What Does a Negative PPD Test Look Like?

The Purified Protein Derivative (PPD) test, also known as the Tuberculin Skin Test (TST) or Mantoux test, screens individuals for infection with Mycobacterium tuberculosis, the bacterium that causes tuberculosis (TB). The test determines if a person’s immune system has mounted a response to components of the bacteria, suggesting a past or present infection. A negative PPD result typically indicates that the person has not been infected with the TB bacterium.

Administering the PPD Test

The PPD test involves injecting a small, carefully measured amount of the PPD solution into the skin. This injection is performed intradermally, into the top layer of the skin, usually on the inner surface of the forearm. The procedure uses a short needle inserted at a shallow angle, typically between 5 and 15 degrees, with the bevel facing up. A correct injection results in the formation of a small, pale, raised blister or wheal, measuring about 6 to 10 millimeters in diameter, which usually disappears shortly after administration.

The reaction relies on the body’s delayed-type hypersensitivity immune response, so it is not immediate. For an accurate reading, the patient must return to a healthcare professional between 48 and 72 hours after the injection. If the reading is performed outside this window, the result is considered unreliable, and the test must be repeated.

Visual Appearance of a Negative Result

A negative PPD test site looks largely unremarkable when examined during the 48- to 72-hour reading window. The most telling characteristic is the complete absence of a firm, raised area (induration) at the injection site. The skin at the testing spot should appear flat and feel soft, blending in with the surrounding forearm tissue.

It is important to differentiate between a true reaction and minor irritation from the injection itself. Slight, superficial redness or a small bruise (erythema) at the site is common and does not indicate a positive result. Redness is a normal, localized response to the needle and fluid. A negative result shows only this minor irritation or the faint mark where the needle entered the skin, with no significant structural change.
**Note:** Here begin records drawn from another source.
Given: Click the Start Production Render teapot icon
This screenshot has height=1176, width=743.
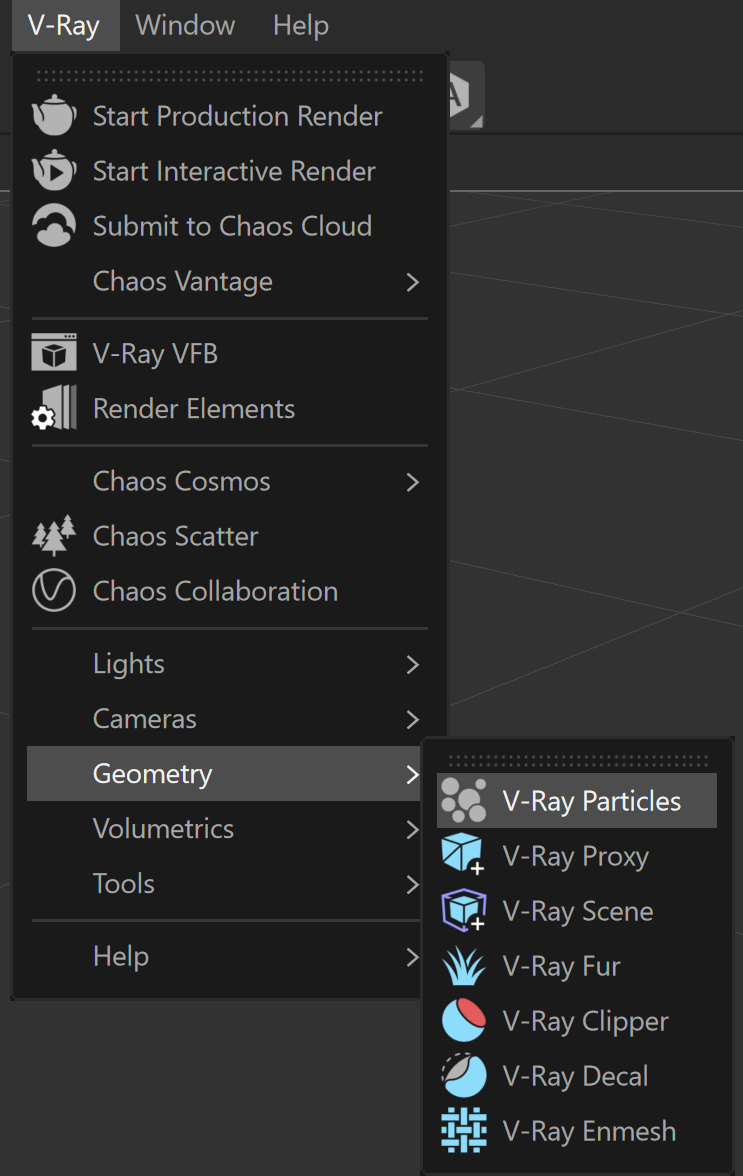Looking at the screenshot, I should (x=54, y=116).
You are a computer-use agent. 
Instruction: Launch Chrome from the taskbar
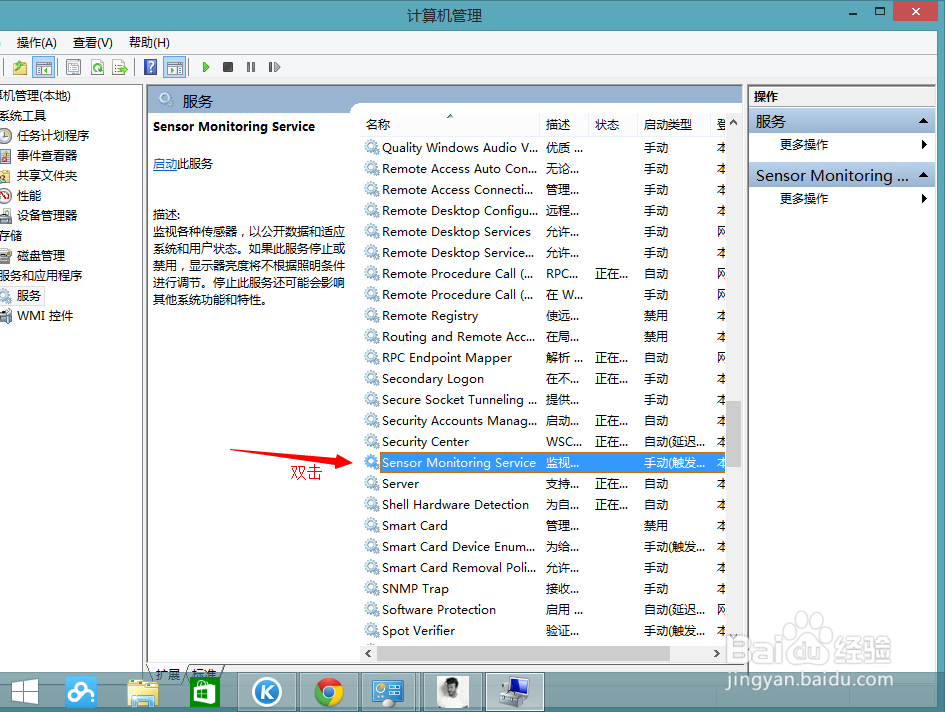pyautogui.click(x=328, y=691)
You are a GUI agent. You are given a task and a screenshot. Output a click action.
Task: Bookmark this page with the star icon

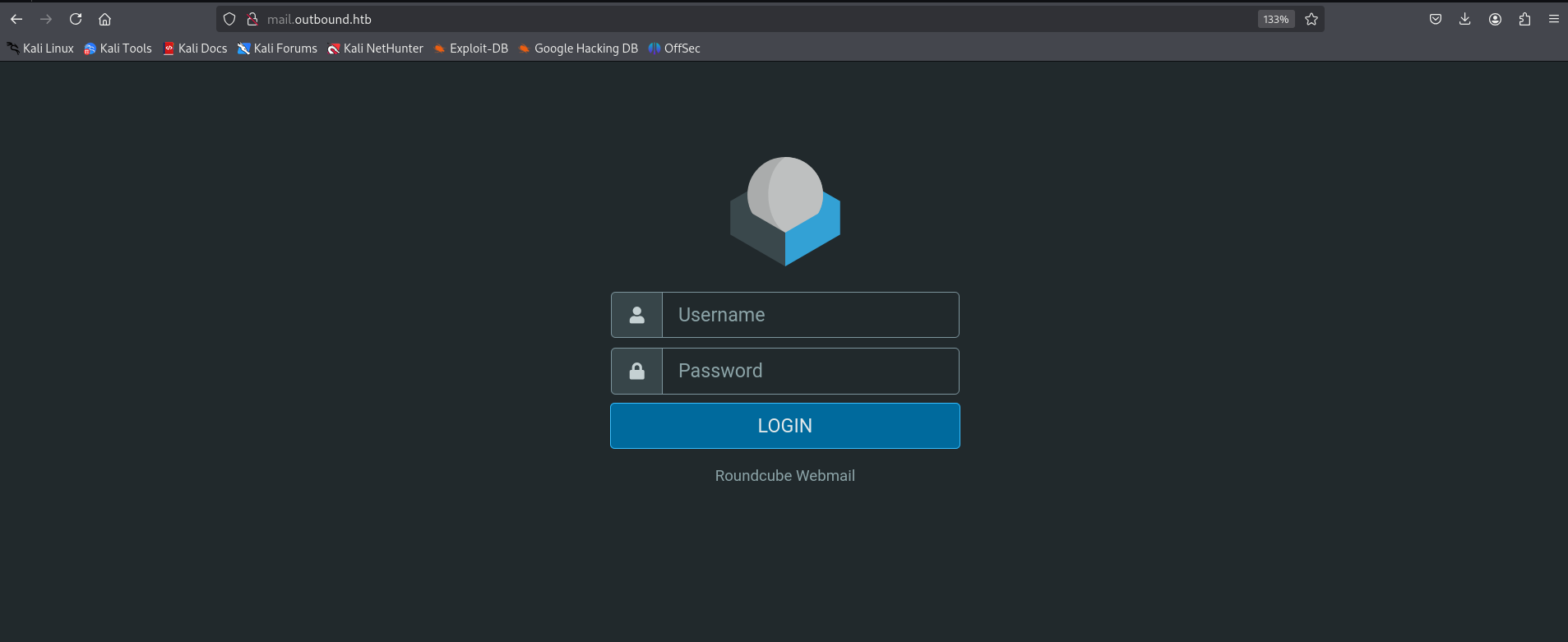[1311, 19]
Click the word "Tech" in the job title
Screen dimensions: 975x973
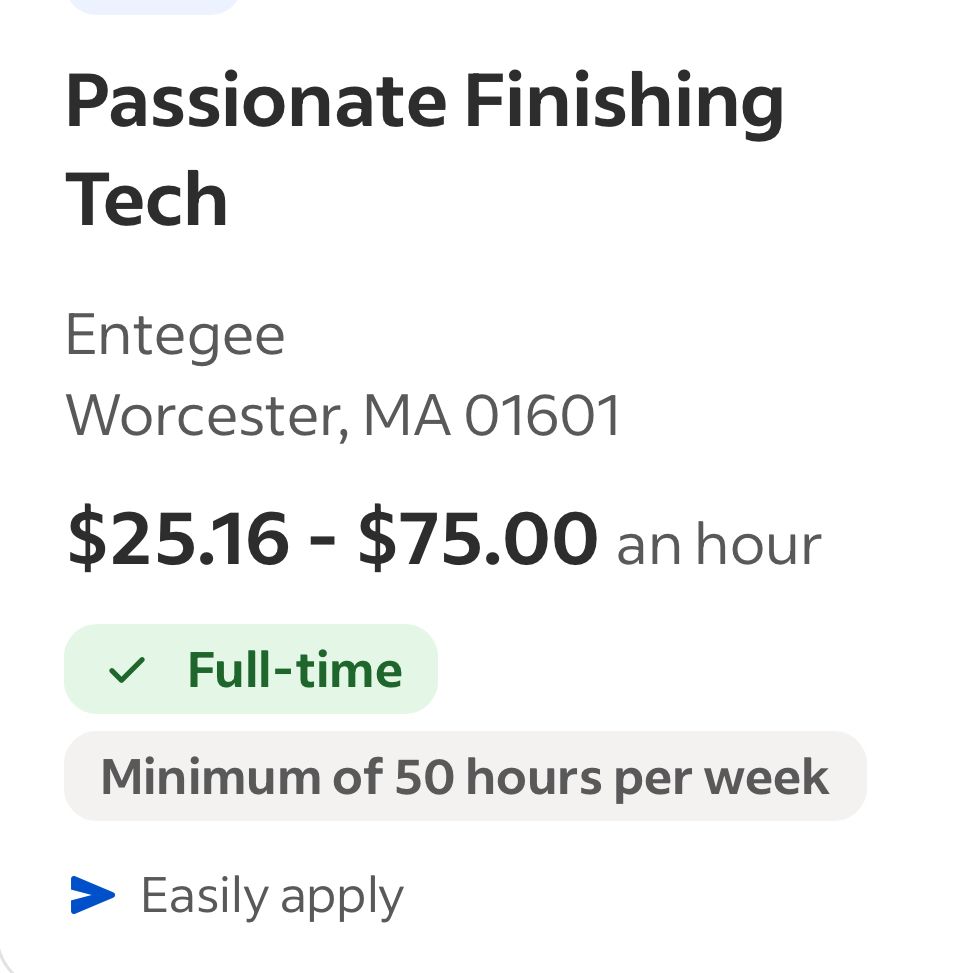pyautogui.click(x=147, y=200)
Measuring Induration for a Negative Interpretation

Healthcare professionals rely on a specific measurement, not a visual assessment of color, to definitively interpret the test. The measurement focuses exclusively on the diameter of the induration—the hard, dense, and raised area caused by the influx of immune cells. The absence of this induration classifies the result as negative.

To measure the induration, a trained professional palpates the area to locate the margins of the hardened swelling. They then use a millimeter ruler to measure the diameter of this firmness across the forearm, perpendicular to the long axis of the arm. A measurement of 0 millimeters indicates no induration is present, which is a clear negative result.

The official cut-off point for a negative interpretation is generally any induration measuring less than 5 millimeters. This criterion is applied across all risk categories. For individuals with no known risk factors for TB, a positive reaction requires an induration of 15 millimeters or more. Therefore, a reading of less than 5 millimeters is considered a negative result regardless of risk.

Implications of a Negative Result

A negative PPD test result generally means the person has not been infected with M. tuberculosis bacteria. This suggests the immune system has not been sensitized to the tuberculin proteins and did not mount a measurable delayed hypersensitivity reaction. For most individuals, this signifies they do not have a latent TB infection and are not at risk of developing active TB disease.

A negative result does not guarantee freedom from infection in all circumstances, as the possibility of a “false negative” exists. This occurs particularly in individuals whose immune function is compromised, such as those with HIV or those receiving immunosuppressive medications. This reduced immune response, known as anergy, can prevent the body from reacting strongly enough to the PPD solution even if the bacteria are present.

False negatives can also occur if the person was tested too soon after a recent exposure, as it takes the immune system two to eight weeks to develop a reaction. In cases of recent exposure or if symptoms of active TB disease are present, a healthcare provider may recommend repeat testing or a different screening method. This alternative is often a blood test, such as the Interferon-Gamma Release Assay (IGRA), used for confirmation.